§ **Work item**
Identify all lines in the listing that include the word "Toggle", and copy them out.

Given data below:

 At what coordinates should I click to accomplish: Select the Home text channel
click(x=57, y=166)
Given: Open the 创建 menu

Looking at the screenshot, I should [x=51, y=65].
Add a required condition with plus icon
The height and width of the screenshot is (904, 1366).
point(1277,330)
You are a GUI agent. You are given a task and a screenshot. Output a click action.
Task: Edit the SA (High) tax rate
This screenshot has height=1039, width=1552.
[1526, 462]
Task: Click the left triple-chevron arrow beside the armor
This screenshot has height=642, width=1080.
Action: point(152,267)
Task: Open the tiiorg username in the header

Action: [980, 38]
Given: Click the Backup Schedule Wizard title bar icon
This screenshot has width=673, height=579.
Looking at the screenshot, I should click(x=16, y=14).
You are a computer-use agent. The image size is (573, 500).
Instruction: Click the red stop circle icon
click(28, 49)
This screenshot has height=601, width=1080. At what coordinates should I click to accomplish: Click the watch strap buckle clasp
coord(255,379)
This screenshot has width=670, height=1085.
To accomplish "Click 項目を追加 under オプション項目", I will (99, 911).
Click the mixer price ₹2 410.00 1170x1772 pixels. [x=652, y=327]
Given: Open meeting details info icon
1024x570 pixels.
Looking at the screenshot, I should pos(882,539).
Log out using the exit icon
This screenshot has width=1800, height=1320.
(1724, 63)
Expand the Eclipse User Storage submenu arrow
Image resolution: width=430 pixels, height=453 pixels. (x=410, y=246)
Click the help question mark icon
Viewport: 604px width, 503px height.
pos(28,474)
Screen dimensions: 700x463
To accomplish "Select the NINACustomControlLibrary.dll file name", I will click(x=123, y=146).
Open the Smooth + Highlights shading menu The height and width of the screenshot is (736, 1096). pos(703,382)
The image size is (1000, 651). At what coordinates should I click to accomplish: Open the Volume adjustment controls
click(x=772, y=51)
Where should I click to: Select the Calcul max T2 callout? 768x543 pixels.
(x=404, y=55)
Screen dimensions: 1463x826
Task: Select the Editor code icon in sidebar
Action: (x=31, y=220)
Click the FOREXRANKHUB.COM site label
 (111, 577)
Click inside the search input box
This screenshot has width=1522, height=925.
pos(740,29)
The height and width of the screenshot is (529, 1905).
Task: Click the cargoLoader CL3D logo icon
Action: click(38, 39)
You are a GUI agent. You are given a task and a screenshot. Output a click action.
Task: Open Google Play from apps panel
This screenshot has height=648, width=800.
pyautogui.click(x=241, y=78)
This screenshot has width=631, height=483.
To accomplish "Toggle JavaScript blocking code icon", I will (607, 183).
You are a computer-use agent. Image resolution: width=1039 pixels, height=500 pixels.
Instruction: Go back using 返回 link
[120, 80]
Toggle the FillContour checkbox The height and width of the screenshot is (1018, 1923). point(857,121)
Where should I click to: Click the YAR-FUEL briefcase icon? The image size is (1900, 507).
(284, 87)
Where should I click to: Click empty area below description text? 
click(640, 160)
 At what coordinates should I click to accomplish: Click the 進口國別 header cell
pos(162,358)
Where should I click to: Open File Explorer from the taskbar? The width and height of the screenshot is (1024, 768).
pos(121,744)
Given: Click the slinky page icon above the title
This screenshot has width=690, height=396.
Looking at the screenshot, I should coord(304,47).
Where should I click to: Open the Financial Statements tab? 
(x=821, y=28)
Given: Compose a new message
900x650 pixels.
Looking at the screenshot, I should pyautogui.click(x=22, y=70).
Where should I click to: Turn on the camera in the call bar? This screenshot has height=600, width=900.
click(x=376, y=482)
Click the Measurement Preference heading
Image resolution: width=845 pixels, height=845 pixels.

End of Given data.

§ **Task response**
To accomplish "Toggle JavaScript blocking code icon", I will (607, 183).
Toggle the FillContour checkbox The height and width of the screenshot is (1018, 1923). point(857,121)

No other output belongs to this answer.